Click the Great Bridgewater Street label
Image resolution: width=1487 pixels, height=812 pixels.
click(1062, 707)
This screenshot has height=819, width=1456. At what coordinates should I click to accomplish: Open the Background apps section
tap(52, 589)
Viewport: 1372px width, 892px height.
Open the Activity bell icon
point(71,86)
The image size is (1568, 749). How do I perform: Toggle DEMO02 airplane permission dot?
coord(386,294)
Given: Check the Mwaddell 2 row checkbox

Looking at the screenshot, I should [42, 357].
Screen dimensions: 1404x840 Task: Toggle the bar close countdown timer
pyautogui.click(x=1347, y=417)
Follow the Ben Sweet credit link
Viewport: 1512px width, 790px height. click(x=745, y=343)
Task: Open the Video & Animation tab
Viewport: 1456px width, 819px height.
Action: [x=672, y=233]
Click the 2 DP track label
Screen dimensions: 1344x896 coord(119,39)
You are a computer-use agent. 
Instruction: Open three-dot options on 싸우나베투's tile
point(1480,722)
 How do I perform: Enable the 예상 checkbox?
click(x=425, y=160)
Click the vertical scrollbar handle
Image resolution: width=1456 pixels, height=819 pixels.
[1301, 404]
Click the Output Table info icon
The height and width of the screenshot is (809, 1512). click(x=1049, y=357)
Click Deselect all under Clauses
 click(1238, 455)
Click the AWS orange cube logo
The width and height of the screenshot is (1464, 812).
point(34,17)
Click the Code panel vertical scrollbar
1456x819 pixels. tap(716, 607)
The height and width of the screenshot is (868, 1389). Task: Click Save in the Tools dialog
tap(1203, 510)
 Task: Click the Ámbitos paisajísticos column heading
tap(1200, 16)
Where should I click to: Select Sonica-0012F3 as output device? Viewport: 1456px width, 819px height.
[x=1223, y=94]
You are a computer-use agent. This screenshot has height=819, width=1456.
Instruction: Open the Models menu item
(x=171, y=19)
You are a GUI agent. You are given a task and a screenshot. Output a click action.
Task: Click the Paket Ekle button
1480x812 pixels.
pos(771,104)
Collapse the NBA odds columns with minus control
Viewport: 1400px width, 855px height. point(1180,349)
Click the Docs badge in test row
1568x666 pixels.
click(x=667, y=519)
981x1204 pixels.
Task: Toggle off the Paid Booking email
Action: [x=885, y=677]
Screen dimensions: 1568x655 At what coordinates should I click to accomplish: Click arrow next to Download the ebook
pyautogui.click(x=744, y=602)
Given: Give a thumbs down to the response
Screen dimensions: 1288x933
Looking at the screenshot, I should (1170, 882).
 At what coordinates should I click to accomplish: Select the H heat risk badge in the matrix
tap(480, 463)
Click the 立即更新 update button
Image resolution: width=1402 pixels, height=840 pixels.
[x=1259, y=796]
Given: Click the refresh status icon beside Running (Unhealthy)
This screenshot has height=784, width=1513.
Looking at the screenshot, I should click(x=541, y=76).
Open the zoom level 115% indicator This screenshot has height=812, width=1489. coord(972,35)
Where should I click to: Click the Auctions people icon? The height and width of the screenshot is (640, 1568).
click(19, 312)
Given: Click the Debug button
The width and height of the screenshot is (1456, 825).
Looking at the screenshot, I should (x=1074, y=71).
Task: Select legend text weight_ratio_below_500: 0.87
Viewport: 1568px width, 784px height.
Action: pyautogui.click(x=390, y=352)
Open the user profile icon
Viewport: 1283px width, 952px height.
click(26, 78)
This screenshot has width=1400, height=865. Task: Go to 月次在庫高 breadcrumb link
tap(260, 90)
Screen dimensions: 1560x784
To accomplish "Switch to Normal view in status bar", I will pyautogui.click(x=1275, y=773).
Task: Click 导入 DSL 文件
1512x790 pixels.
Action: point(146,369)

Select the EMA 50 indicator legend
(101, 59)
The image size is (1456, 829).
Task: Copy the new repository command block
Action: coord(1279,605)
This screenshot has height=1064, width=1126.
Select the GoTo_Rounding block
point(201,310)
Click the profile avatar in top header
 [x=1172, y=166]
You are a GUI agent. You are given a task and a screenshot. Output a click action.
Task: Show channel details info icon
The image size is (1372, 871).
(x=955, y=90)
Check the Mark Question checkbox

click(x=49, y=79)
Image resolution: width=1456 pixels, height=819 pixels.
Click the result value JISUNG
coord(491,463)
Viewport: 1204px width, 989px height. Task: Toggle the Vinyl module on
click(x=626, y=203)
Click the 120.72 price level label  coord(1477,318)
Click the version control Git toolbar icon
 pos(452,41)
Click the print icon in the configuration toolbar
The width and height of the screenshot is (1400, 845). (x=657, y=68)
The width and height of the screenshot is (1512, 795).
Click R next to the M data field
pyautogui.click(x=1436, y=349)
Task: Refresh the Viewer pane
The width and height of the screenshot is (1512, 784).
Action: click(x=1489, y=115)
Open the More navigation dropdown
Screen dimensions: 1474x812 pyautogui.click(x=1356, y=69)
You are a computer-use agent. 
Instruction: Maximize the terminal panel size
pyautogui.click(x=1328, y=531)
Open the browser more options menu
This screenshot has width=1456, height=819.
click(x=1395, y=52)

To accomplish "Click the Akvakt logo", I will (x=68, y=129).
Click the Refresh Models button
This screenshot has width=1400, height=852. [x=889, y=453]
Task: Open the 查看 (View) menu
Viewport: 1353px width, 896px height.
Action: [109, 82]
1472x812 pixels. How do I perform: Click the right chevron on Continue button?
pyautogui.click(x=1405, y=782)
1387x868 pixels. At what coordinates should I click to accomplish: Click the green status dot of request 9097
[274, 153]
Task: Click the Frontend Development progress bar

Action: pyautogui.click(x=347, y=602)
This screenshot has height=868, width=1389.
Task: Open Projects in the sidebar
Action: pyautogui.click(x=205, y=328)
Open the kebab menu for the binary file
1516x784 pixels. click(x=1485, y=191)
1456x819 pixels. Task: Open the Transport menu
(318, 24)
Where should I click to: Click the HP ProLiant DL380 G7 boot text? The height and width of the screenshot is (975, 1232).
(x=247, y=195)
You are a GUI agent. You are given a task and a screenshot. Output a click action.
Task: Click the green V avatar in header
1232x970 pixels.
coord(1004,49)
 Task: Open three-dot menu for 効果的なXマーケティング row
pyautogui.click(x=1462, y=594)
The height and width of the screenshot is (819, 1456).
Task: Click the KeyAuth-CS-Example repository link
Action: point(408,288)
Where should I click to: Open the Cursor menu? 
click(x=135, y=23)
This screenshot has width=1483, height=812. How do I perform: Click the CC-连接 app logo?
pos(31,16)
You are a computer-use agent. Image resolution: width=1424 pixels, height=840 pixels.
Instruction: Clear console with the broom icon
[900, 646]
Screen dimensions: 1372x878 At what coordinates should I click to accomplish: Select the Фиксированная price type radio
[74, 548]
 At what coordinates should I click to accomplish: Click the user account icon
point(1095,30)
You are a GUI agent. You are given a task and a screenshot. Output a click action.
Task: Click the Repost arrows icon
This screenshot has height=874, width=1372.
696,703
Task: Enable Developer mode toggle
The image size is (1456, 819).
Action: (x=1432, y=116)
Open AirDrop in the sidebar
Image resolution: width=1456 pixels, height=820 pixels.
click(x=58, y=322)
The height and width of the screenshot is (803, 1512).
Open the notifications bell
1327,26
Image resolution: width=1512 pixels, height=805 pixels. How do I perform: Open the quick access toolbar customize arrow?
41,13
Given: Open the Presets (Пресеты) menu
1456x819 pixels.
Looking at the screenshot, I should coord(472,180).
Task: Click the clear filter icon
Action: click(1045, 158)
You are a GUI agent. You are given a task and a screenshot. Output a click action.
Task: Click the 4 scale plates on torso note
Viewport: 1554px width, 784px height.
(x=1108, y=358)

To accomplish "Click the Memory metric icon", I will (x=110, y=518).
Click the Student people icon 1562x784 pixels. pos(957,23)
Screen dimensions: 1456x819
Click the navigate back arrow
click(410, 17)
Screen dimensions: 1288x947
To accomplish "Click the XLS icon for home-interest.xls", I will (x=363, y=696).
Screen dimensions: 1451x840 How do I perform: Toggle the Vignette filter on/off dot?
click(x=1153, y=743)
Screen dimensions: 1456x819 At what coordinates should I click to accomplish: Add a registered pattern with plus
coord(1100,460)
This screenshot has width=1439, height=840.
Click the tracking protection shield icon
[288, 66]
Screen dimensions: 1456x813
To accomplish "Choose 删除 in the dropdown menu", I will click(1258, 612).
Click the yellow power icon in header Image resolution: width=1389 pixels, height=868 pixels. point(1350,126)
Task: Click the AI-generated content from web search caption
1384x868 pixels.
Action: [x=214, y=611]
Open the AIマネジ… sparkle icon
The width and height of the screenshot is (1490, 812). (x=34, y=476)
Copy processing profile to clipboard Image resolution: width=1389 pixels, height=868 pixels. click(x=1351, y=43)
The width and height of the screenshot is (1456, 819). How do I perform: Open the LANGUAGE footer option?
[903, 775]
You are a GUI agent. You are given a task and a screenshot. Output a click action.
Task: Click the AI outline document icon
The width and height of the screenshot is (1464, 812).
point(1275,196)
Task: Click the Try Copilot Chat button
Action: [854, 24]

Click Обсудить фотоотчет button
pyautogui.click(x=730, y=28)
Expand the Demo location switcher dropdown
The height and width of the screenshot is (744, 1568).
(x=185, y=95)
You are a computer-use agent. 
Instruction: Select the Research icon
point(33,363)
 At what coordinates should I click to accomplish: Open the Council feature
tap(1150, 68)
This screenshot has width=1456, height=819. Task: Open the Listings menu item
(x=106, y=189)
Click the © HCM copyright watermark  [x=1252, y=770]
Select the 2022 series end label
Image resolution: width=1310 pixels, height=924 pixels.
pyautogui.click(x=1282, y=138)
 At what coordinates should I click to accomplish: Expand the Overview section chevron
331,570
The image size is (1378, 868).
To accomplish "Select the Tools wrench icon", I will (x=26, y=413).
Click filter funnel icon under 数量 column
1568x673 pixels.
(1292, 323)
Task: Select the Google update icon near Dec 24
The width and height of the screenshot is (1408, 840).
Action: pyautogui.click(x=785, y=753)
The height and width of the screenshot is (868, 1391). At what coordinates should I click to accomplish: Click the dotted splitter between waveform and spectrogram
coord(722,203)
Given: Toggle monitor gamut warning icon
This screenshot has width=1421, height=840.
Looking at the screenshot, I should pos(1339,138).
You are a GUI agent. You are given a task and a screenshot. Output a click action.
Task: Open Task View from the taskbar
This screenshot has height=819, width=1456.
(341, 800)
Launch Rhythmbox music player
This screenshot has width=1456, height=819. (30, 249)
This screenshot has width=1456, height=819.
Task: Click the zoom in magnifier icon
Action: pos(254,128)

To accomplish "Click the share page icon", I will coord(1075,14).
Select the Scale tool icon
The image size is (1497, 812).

:: GOAL OF THE EXERCISE ::
Check each line of the records above for the string "level", and report every line that has it.

:: RESPONSE AREA ::
Open the zoom level 115% indicator This screenshot has height=812, width=1489. coord(972,35)
Click the 120.72 price level label  coord(1477,318)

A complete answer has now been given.